Di desa-desa yang jauh dari sungai pun, banjir dan lumpur datang seperti tamu tak diundang, menutup jalan dan menelan rumah hingga tak tampak lagi bentuknya.
Di balik setiap rumah yang hanyut, ada keluarga yang tak tahu harus mulai dari mana.
Di balik setiap jembatan yang putus, ada warga yang terkurung tanpa akses.
Di balik setiap relawan yang harus membayar untuk menyeberang demi membawa bantuan, ada rasa sedih yang tak mampu mereka ungkapkan.
Namun di balik semua itu…
ada satu pelajaran besar yang tak boleh kita abaikan:
Hutan yang dirusak akan membalas.
Bukan karena ia jahat,
tapi karena ia tak punya lagi kekuatan untuk melindungi kita.
Hutan Bukan Lagi Hanya Urusan Pepohonan, Ini Urusan Nyawa
Ketika pohon ditebang, bukan hanya batang yang tumbang.
Yang tumbang adalah masa depan.
Hutan itu seperti ibu.
Diam, sabar, memeluk, menahan, dan menjaga.
Ketika hujan turun, ia menahan tanah agar tak longsor.
Ia menyimpan air agar sungai tetap tenang.
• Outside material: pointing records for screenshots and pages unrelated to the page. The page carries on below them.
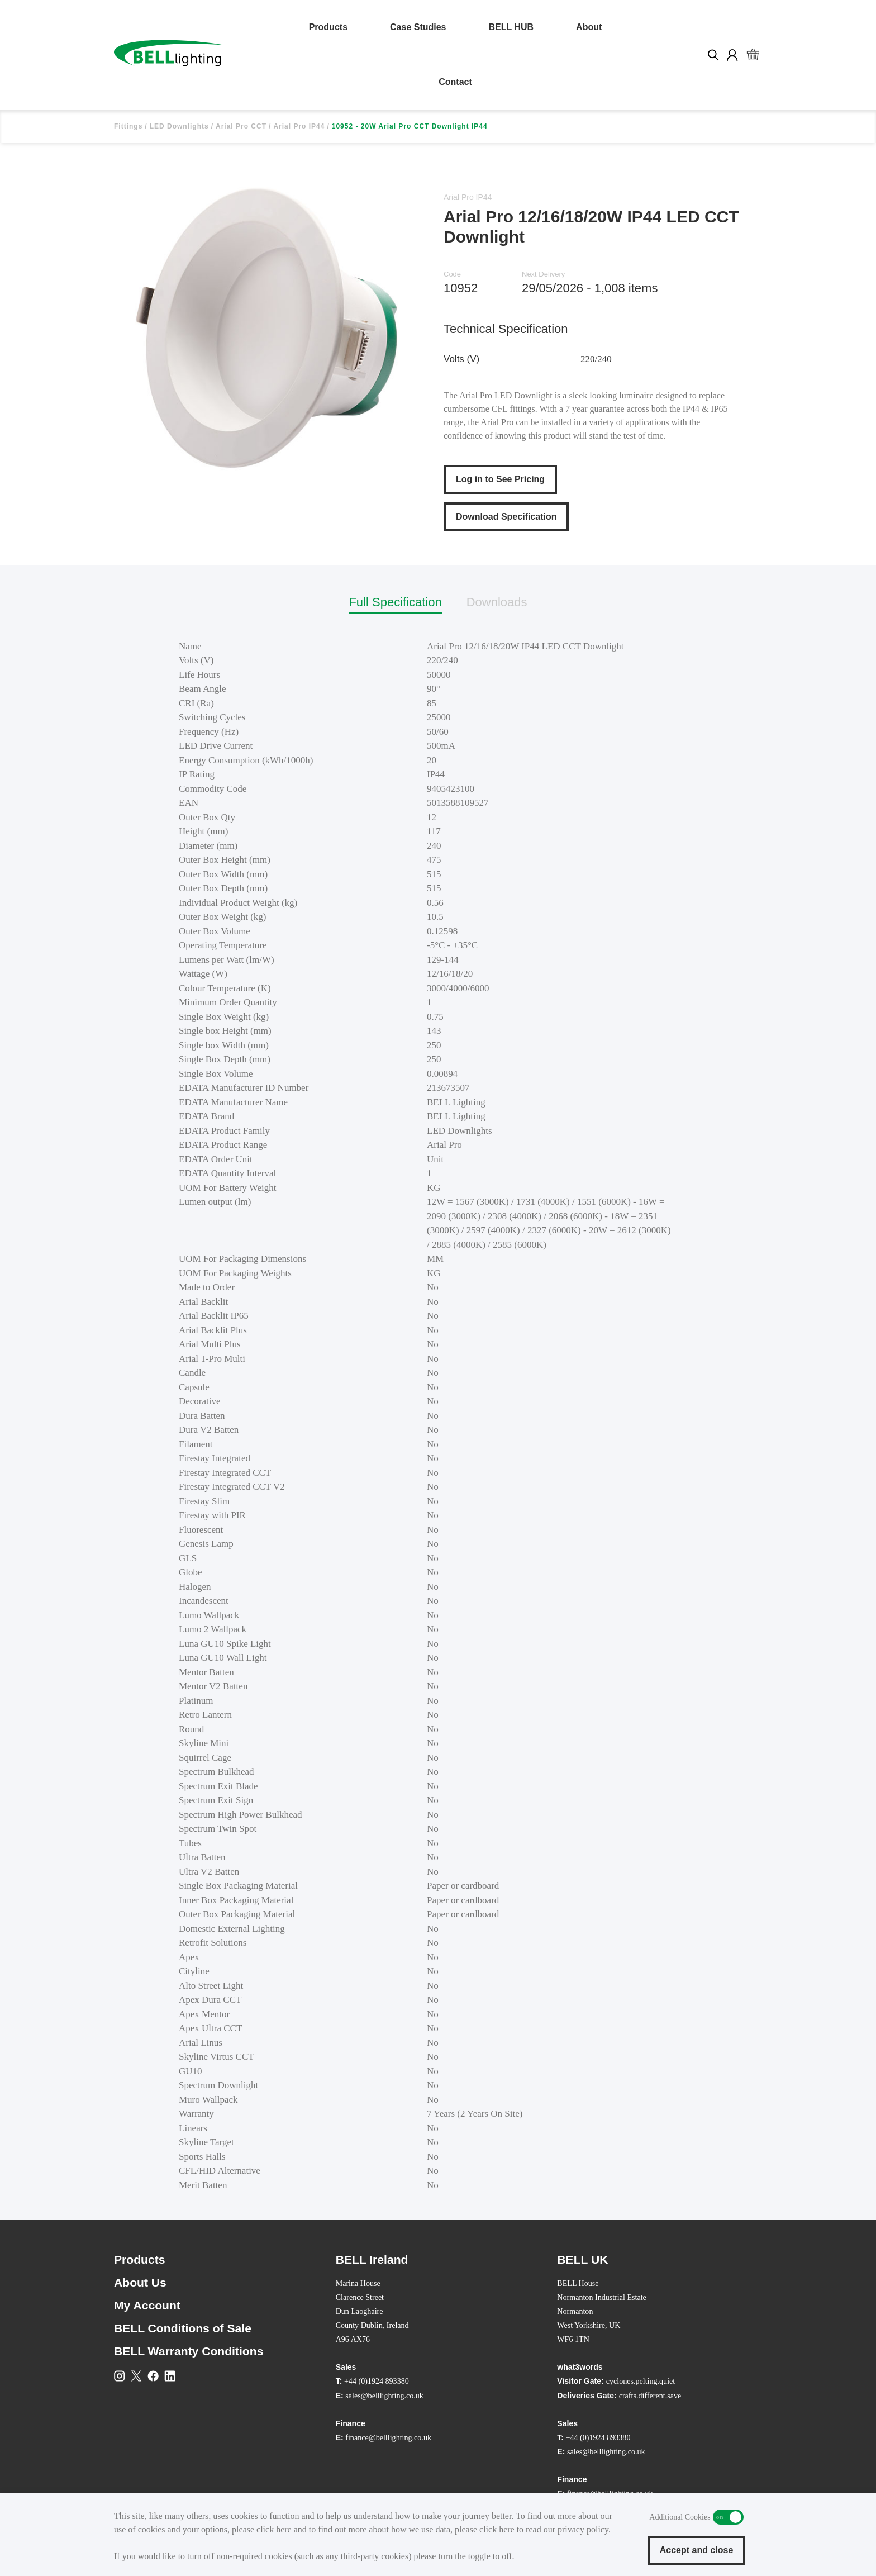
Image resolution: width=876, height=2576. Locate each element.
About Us (140, 2282)
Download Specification (506, 516)
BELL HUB (511, 27)
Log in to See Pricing (500, 479)
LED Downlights (179, 126)
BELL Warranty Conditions (188, 2351)
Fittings (128, 126)
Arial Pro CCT (241, 126)
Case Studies (418, 27)
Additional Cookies (728, 2517)
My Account (147, 2305)
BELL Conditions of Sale (182, 2328)
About (589, 27)
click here (274, 2529)
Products (328, 27)
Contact (455, 82)
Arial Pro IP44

Ia menyerap curah yang deras agar banjir tidak datang.
Namun ketika ibu itu disakiti,
ketika pohon-pohon dicabut tanpa ampun,
ia tak bisa lagi menahan apa pun.
Dan ketika ia tak bisa menahan… kita semua yang terhantam.
Menjaga Hutan Artinya Menjaga Diri Kita Sendiri
Bencana ini bukan hanya cerita.
Ini pesan.
Pesan agar kita tidak lagi menutup mata saat hutan dirampas.
Pesan agar kita tidak hanya bersimpati saat bencana terjadi, tetapi juga bertindak sebelum bencana selanjutnya datang.
Karena:
Jika hutan habis, longsor akan menjadi langganan.
Jika hutan tak lagi berdiri, banjir akan datang lebih cepat dari hujan.
Jika sungai kehilangan penyangga, ia akan berubah menjadi monster.
Jika kita terus membiarkan hutan dirusak, maka anak cucu kita tak akan punya dunia yang aman untuk ditinggali.
Kita Tidak Punya Hutan Cadangan, Kita Tidak Punya Bumi Pengganti
Hari ini, Aceh menangis.
Tapi sebenarnya, yang menangis adalah alam yang selama ini selalu menjaga kita.
Maka mari kita jawab tangisnya.
Bukan dengan kata-kata, tetapi dengan tindakan:
Menjaga hutan yang tersisa.
Menanam kembali hutan yang hilang.
Melaporkan perusakan sebelum menjadi bencana.
Mendukung masyarakat yang menjaga hutan.
Mendukung kebijakan yang berpihak pada alam.
Karena menjaga hutan berarti menjaga hidup kita sendiri.
Dan semoga suatu hari nanti, ketika hujan turun lagi,
kita tidak lagi ketakutan…
karena kita tahu bahwa hutan telah kembali kuat untuk memeluk kita.